Pictures stay out of the copy. Transcribe exactly, and only, the line with "The width and height of the screenshot is (1344, 896)." through the last line of the entries below.
Dataset Start Marker
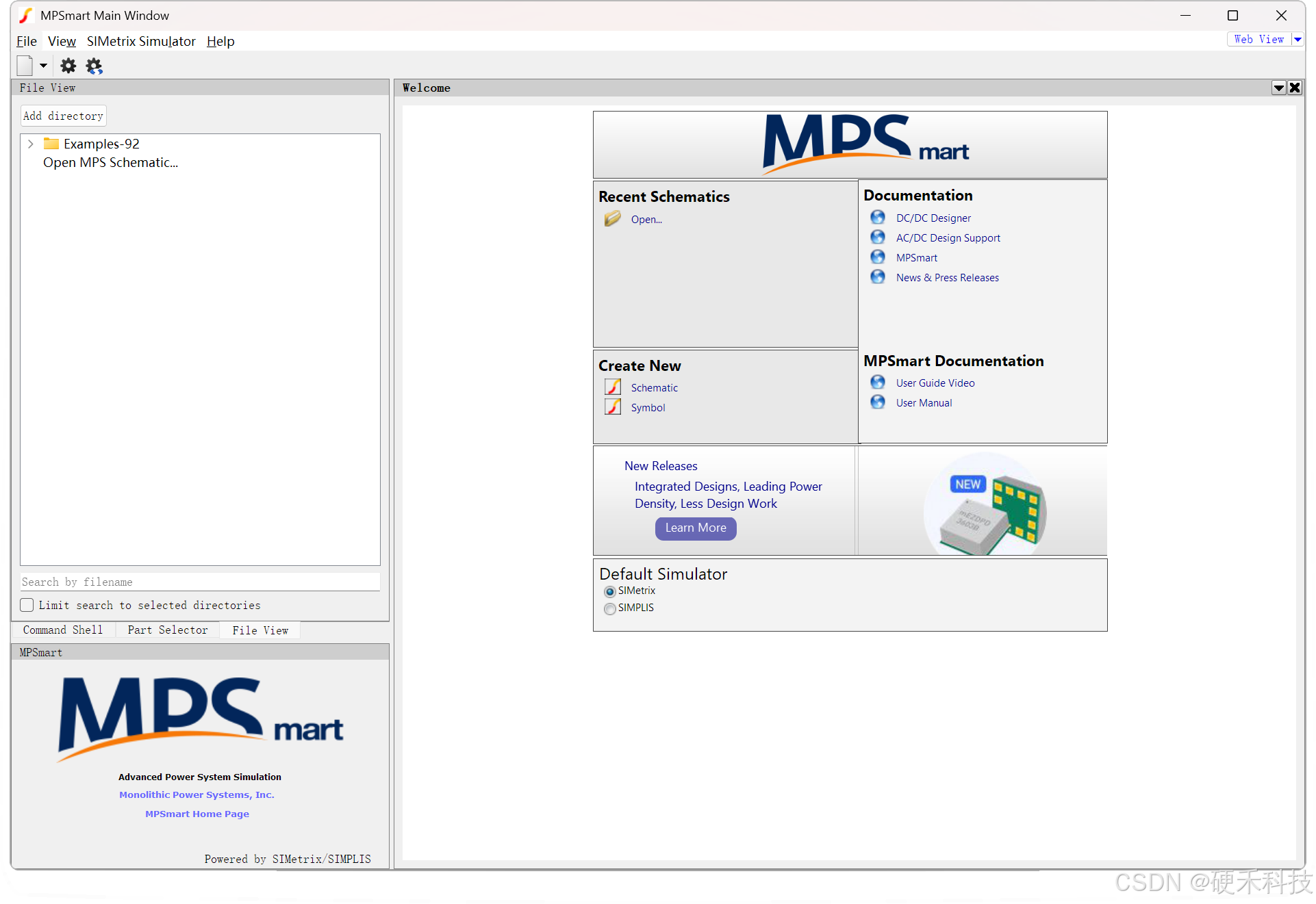The width and height of the screenshot is (1316, 904).
Task: Click the Search by filename field
Action: click(200, 582)
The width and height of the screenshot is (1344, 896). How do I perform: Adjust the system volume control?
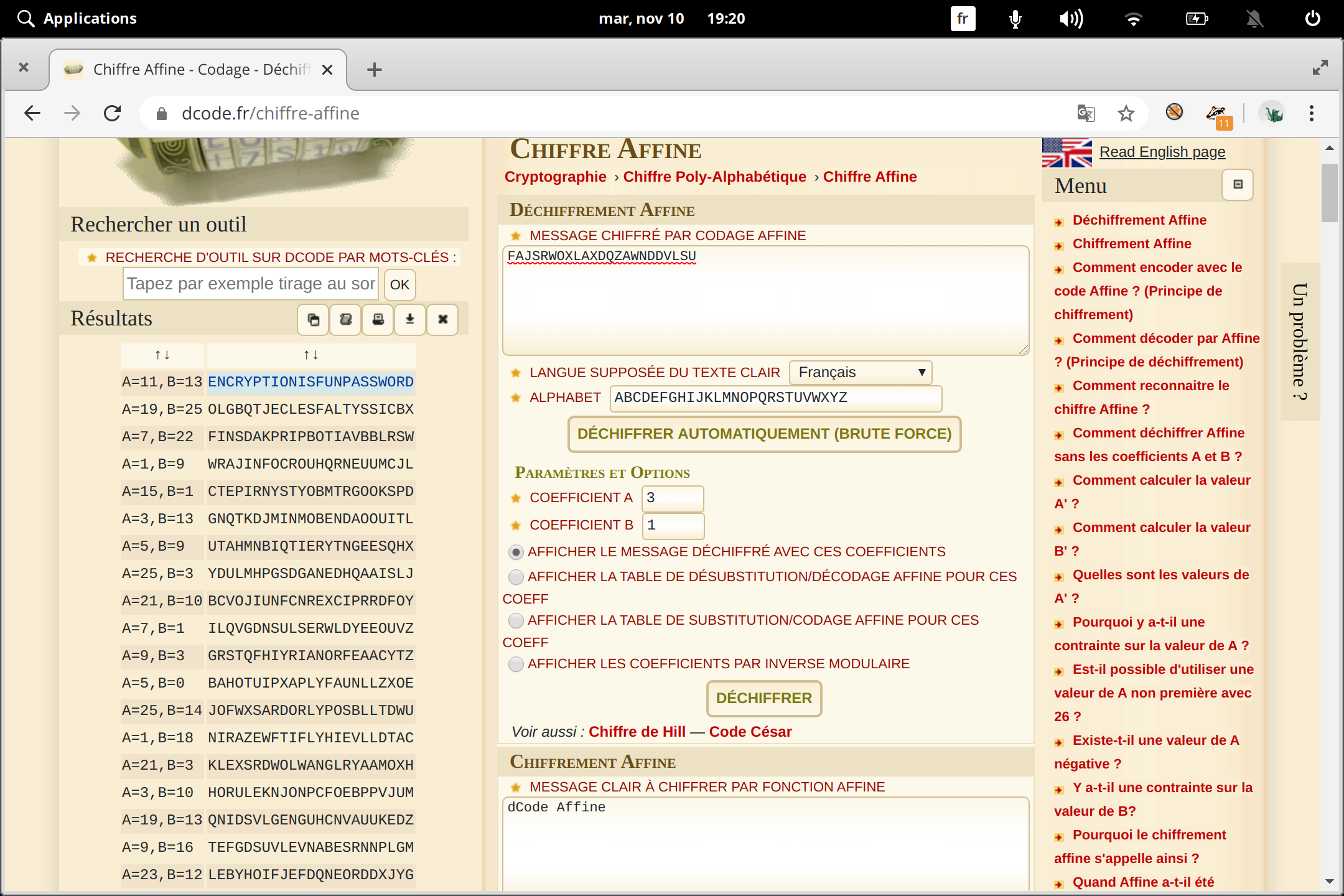click(x=1071, y=18)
Dataset End Marker
■ Reply
The width and height of the screenshot is (1344, 896). How do I perform: Adjust the system volume control?
click(x=1071, y=18)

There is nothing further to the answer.